*** ENTRIES PROVIDED ***

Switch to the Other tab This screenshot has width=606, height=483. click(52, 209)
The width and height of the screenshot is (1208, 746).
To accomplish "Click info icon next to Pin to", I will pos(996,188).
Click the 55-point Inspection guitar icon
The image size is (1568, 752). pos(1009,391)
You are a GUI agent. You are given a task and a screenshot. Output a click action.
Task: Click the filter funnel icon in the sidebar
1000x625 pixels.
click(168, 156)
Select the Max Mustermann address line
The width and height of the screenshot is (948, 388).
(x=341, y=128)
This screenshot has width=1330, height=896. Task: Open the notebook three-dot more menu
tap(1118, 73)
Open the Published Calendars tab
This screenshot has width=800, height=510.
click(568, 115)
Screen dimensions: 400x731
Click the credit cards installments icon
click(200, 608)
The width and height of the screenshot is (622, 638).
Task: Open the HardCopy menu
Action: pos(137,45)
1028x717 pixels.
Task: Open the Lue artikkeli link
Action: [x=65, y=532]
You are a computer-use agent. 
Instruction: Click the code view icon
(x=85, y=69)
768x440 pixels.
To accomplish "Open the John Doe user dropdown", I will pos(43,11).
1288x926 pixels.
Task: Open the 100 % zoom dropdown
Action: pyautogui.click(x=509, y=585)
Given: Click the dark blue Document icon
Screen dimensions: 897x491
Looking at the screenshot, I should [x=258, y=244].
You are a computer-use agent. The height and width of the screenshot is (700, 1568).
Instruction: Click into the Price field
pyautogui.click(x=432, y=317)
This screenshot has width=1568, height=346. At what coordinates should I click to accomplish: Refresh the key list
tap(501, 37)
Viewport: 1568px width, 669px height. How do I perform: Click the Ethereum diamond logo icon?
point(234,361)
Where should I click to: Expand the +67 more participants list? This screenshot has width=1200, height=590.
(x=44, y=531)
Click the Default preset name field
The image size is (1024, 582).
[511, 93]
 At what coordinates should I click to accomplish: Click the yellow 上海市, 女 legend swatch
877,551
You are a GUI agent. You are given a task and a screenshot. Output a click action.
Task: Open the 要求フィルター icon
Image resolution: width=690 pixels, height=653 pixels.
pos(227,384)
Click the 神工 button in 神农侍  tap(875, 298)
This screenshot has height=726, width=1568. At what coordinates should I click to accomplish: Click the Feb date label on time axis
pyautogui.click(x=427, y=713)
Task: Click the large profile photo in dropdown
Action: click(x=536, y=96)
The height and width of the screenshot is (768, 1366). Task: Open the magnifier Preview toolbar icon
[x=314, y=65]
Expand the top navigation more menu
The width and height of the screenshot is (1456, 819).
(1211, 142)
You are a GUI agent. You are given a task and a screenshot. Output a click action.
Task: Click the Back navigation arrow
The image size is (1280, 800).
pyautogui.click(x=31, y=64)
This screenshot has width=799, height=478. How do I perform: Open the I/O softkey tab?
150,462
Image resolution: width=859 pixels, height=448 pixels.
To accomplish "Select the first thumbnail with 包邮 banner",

*** End of ENTRIES PROVIDED ***

TASK INSTRUCTIONS -
Output each line of the records above exactly, beginning at the first, and stop once the line containing "768x440 pixels." has been output.

ANSWER BOX -
Switch to the Other tab This screenshot has width=606, height=483. click(52, 209)
The width and height of the screenshot is (1208, 746).
To accomplish "Click info icon next to Pin to", I will pos(996,188).
Click the 55-point Inspection guitar icon
The image size is (1568, 752). pos(1009,391)
You are a GUI agent. You are given a task and a screenshot. Output a click action.
Task: Click the filter funnel icon in the sidebar
1000x625 pixels.
click(168, 156)
Select the Max Mustermann address line
The width and height of the screenshot is (948, 388).
(x=341, y=128)
This screenshot has width=1330, height=896. Task: Open the notebook three-dot more menu
tap(1118, 73)
Open the Published Calendars tab
This screenshot has width=800, height=510.
click(568, 115)
Screen dimensions: 400x731
Click the credit cards installments icon
click(200, 608)
The width and height of the screenshot is (622, 638).
Task: Open the HardCopy menu
Action: pos(137,45)
1028x717 pixels.
Task: Open the Lue artikkeli link
Action: [x=65, y=532]
You are a computer-use agent. 
Instruction: Click the code view icon
(x=85, y=69)
768x440 pixels.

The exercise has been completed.